Problem to solve:
Switch "Where should I click to" to "What should I click to" wherever it occurs, then write out all of these lines again with nothing else changed.

-- start of Records for processing --

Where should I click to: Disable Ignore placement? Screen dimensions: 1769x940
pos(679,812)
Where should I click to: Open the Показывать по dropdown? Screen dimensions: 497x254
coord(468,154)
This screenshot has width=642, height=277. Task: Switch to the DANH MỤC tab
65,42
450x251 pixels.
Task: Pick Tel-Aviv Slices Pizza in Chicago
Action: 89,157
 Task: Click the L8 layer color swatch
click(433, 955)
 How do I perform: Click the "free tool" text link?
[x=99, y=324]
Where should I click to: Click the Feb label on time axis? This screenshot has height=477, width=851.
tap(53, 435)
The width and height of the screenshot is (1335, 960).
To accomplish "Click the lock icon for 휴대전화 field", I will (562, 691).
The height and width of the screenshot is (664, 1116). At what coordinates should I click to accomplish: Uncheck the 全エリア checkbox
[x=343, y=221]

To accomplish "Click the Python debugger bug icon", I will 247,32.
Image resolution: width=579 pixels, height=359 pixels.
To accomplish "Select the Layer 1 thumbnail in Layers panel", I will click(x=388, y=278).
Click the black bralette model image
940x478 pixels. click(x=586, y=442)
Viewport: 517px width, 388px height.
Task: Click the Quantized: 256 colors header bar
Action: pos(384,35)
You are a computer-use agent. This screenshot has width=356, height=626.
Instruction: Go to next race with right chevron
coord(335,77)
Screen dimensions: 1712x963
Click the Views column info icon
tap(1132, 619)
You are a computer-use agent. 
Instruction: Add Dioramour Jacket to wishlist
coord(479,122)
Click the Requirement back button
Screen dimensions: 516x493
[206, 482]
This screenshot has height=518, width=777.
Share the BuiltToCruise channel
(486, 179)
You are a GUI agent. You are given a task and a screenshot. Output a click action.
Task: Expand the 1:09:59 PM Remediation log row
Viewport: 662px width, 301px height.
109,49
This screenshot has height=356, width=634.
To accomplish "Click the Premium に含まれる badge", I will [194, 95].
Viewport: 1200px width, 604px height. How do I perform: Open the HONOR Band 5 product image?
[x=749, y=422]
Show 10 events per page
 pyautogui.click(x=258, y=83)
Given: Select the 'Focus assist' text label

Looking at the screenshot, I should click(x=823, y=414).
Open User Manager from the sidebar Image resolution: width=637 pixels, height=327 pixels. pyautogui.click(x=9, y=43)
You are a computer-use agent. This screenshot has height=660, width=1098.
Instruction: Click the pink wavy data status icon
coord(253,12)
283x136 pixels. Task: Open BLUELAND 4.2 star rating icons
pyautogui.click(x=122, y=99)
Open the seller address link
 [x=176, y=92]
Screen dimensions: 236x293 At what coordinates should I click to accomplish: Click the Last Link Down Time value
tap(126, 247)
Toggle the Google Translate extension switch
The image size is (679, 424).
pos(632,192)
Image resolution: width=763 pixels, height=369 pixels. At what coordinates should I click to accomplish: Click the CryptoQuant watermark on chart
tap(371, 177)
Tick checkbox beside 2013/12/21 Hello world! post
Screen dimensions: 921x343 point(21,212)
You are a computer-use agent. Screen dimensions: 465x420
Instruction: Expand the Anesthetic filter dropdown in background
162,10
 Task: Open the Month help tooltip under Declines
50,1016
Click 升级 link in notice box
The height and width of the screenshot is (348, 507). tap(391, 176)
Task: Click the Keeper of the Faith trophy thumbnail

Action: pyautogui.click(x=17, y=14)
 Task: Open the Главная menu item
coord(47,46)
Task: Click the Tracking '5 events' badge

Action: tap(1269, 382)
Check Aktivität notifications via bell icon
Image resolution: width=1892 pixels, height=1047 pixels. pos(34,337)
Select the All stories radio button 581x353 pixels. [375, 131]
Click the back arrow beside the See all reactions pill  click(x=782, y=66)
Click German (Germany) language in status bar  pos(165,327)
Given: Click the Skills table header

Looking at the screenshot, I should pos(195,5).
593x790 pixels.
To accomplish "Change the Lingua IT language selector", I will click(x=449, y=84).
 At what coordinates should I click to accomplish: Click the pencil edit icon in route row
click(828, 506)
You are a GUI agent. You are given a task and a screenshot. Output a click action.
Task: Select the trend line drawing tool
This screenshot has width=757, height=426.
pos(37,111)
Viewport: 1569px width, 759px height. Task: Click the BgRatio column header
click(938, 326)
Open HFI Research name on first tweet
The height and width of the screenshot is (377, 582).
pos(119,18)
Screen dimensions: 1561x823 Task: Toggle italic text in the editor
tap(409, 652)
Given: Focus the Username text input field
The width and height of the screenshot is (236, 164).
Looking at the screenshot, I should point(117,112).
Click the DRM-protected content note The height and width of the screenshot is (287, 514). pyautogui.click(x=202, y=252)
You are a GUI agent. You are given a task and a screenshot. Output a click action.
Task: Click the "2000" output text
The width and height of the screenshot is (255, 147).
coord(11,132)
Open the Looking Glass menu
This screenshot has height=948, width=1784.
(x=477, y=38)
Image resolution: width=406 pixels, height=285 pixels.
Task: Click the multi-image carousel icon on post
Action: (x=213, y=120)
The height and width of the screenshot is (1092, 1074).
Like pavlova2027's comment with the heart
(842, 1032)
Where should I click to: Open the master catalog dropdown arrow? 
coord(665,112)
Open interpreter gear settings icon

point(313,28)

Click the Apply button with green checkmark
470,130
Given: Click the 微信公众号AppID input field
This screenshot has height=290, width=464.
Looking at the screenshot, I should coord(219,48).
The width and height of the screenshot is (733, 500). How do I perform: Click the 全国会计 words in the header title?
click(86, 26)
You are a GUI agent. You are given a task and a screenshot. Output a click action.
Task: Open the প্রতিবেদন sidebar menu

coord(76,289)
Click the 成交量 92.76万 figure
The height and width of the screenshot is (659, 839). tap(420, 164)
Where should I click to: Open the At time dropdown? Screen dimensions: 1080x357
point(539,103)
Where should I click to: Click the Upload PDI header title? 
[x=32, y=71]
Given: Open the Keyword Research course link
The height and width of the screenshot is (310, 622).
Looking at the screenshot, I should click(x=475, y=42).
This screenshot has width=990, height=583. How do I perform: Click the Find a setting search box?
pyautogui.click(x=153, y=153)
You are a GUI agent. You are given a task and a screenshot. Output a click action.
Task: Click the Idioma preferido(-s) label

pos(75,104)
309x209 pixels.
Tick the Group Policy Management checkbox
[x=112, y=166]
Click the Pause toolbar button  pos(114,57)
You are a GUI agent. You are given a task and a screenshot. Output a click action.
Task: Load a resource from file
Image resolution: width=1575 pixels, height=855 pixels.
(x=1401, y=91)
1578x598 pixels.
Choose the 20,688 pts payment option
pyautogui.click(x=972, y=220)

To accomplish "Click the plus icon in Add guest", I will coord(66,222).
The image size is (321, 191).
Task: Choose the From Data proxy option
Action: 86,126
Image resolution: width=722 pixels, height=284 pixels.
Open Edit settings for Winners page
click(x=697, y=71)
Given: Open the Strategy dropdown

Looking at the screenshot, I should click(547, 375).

-- end of Records for processing --

The response:
What should I click to: Disable Ignore placement? Screen dimensions: 1769x940
pos(679,812)
What should I click to: Open the Показывать по dropdown? Screen dimensions: 497x254
coord(468,154)
This screenshot has width=642, height=277. Task: Switch to the DANH MỤC tab
65,42
450x251 pixels.
Task: Pick Tel-Aviv Slices Pizza in Chicago
Action: 89,157
 Task: Click the L8 layer color swatch
click(433, 955)
 How do I perform: Click the "free tool" text link?
[x=99, y=324]
What should I click to: Click the Feb label on time axis? This screenshot has height=477, width=851.
tap(53, 435)
The width and height of the screenshot is (1335, 960).
To accomplish "Click the lock icon for 휴대전화 field", I will (562, 691).
The height and width of the screenshot is (664, 1116). At what coordinates should I click to accomplish: Uncheck the 全エリア checkbox
[x=343, y=221]

To accomplish "Click the Python debugger bug icon", I will 247,32.
Image resolution: width=579 pixels, height=359 pixels.
To accomplish "Select the Layer 1 thumbnail in Layers panel", I will click(x=388, y=278).
Click the black bralette model image
940x478 pixels. click(x=586, y=442)
Viewport: 517px width, 388px height.
Task: Click the Quantized: 256 colors header bar
Action: pos(384,35)
You are a computer-use agent. This screenshot has width=356, height=626.
Instruction: Go to next race with right chevron
coord(335,77)
Screen dimensions: 1712x963
Click the Views column info icon
tap(1132, 619)
You are a computer-use agent. 
Instruction: Add Dioramour Jacket to wishlist
coord(479,122)
Click the Requirement back button
Screen dimensions: 516x493
[206, 482]
This screenshot has height=518, width=777.
Share the BuiltToCruise channel
(486, 179)
You are a GUI agent. You are given a task and a screenshot. Output a click action.
Task: Expand the 1:09:59 PM Remediation log row
Viewport: 662px width, 301px height.
109,49
This screenshot has height=356, width=634.
To accomplish "Click the Premium に含まれる badge", I will [194, 95].
Viewport: 1200px width, 604px height. How do I perform: Open the HONOR Band 5 product image?
[x=749, y=422]
Show 10 events per page
 pyautogui.click(x=258, y=83)
Given: Select the 'Focus assist' text label

Looking at the screenshot, I should click(x=823, y=414).
Open User Manager from the sidebar Image resolution: width=637 pixels, height=327 pixels. pyautogui.click(x=9, y=43)
You are a computer-use agent. This screenshot has height=660, width=1098.
Instruction: Click the pink wavy data status icon
coord(253,12)
283x136 pixels. Task: Open BLUELAND 4.2 star rating icons
pyautogui.click(x=122, y=99)
Open the seller address link
 [x=176, y=92]
Screen dimensions: 236x293 At what coordinates should I click to accomplish: Click the Last Link Down Time value
tap(126, 247)
Toggle the Google Translate extension switch
The image size is (679, 424).
pos(632,192)
Image resolution: width=763 pixels, height=369 pixels. At what coordinates should I click to accomplish: Click the CryptoQuant watermark on chart
tap(371, 177)
Tick checkbox beside 2013/12/21 Hello world! post
Screen dimensions: 921x343 point(21,212)
You are a computer-use agent. Screen dimensions: 465x420
Instruction: Expand the Anesthetic filter dropdown in background
162,10
 Task: Open the Month help tooltip under Declines
50,1016
Click 升级 link in notice box
The height and width of the screenshot is (348, 507). tap(391, 176)
Task: Click the Keeper of the Faith trophy thumbnail

Action: pyautogui.click(x=17, y=14)
 Task: Open the Главная menu item
coord(47,46)
Task: Click the Tracking '5 events' badge

Action: tap(1269, 382)
Check Aktivität notifications via bell icon
Image resolution: width=1892 pixels, height=1047 pixels. pos(34,337)
Select the All stories radio button 581x353 pixels. [375, 131]
Click the back arrow beside the See all reactions pill  click(x=782, y=66)
Click German (Germany) language in status bar  pos(165,327)
Given: Click the Skills table header

Looking at the screenshot, I should pos(195,5).
593x790 pixels.
To accomplish "Change the Lingua IT language selector", I will click(x=449, y=84).
 At what coordinates should I click to accomplish: Click the pencil edit icon in route row
click(828, 506)
You are a GUI agent. You are given a task and a screenshot. Output a click action.
Task: Select the trend line drawing tool
This screenshot has width=757, height=426.
pos(37,111)
Viewport: 1569px width, 759px height. Task: Click the BgRatio column header
click(938, 326)
Open HFI Research name on first tweet
The height and width of the screenshot is (377, 582).
pos(119,18)
Screen dimensions: 1561x823 Task: Toggle italic text in the editor
tap(409, 652)
Given: Focus the Username text input field
The width and height of the screenshot is (236, 164).
Looking at the screenshot, I should point(117,112).
Click the DRM-protected content note The height and width of the screenshot is (287, 514). pyautogui.click(x=202, y=252)
You are a GUI agent. You are given a task and a screenshot. Output a click action.
Task: Click the "2000" output text
The width and height of the screenshot is (255, 147).
coord(11,132)
Open the Looking Glass menu
This screenshot has height=948, width=1784.
(x=477, y=38)
Image resolution: width=406 pixels, height=285 pixels.
Task: Click the multi-image carousel icon on post
Action: (x=213, y=120)
The height and width of the screenshot is (1092, 1074).
Like pavlova2027's comment with the heart
(842, 1032)
What should I click to: Open the master catalog dropdown arrow? 
coord(665,112)
Open interpreter gear settings icon

point(313,28)

Click the Apply button with green checkmark
470,130
Given: Click the 微信公众号AppID input field
This screenshot has height=290, width=464.
Looking at the screenshot, I should coord(219,48).
The width and height of the screenshot is (733, 500). How do I perform: Click the 全国会计 words in the header title?
click(86, 26)
You are a GUI agent. You are given a task and a screenshot. Output a click action.
Task: Open the প্রতিবেদন sidebar menu

coord(76,289)
Click the 成交量 92.76万 figure
The height and width of the screenshot is (659, 839). tap(420, 164)
What should I click to: Open the At time dropdown? Screen dimensions: 1080x357
point(539,103)
What should I click to: Click the Upload PDI header title? 
[x=32, y=71]
Given: Open the Keyword Research course link
The height and width of the screenshot is (310, 622).
Looking at the screenshot, I should click(x=475, y=42).
This screenshot has width=990, height=583. How do I perform: Click the Find a setting search box?
pyautogui.click(x=153, y=153)
You are a GUI agent. You are given a task and a screenshot. Output a click action.
Task: Click the Idioma preferido(-s) label

pos(75,104)
309x209 pixels.
Tick the Group Policy Management checkbox
[x=112, y=166]
Click the Pause toolbar button  pos(114,57)
You are a GUI agent. You are given a task and a screenshot. Output a click action.
Task: Load a resource from file
Image resolution: width=1575 pixels, height=855 pixels.
(x=1401, y=91)
1578x598 pixels.
Choose the 20,688 pts payment option
pyautogui.click(x=972, y=220)

To accomplish "Click the plus icon in Add guest", I will coord(66,222).
The image size is (321, 191).
Task: Choose the From Data proxy option
Action: 86,126
Image resolution: width=722 pixels, height=284 pixels.
Open Edit settings for Winners page
click(x=697, y=71)
Given: Open the Strategy dropdown

Looking at the screenshot, I should click(547, 375).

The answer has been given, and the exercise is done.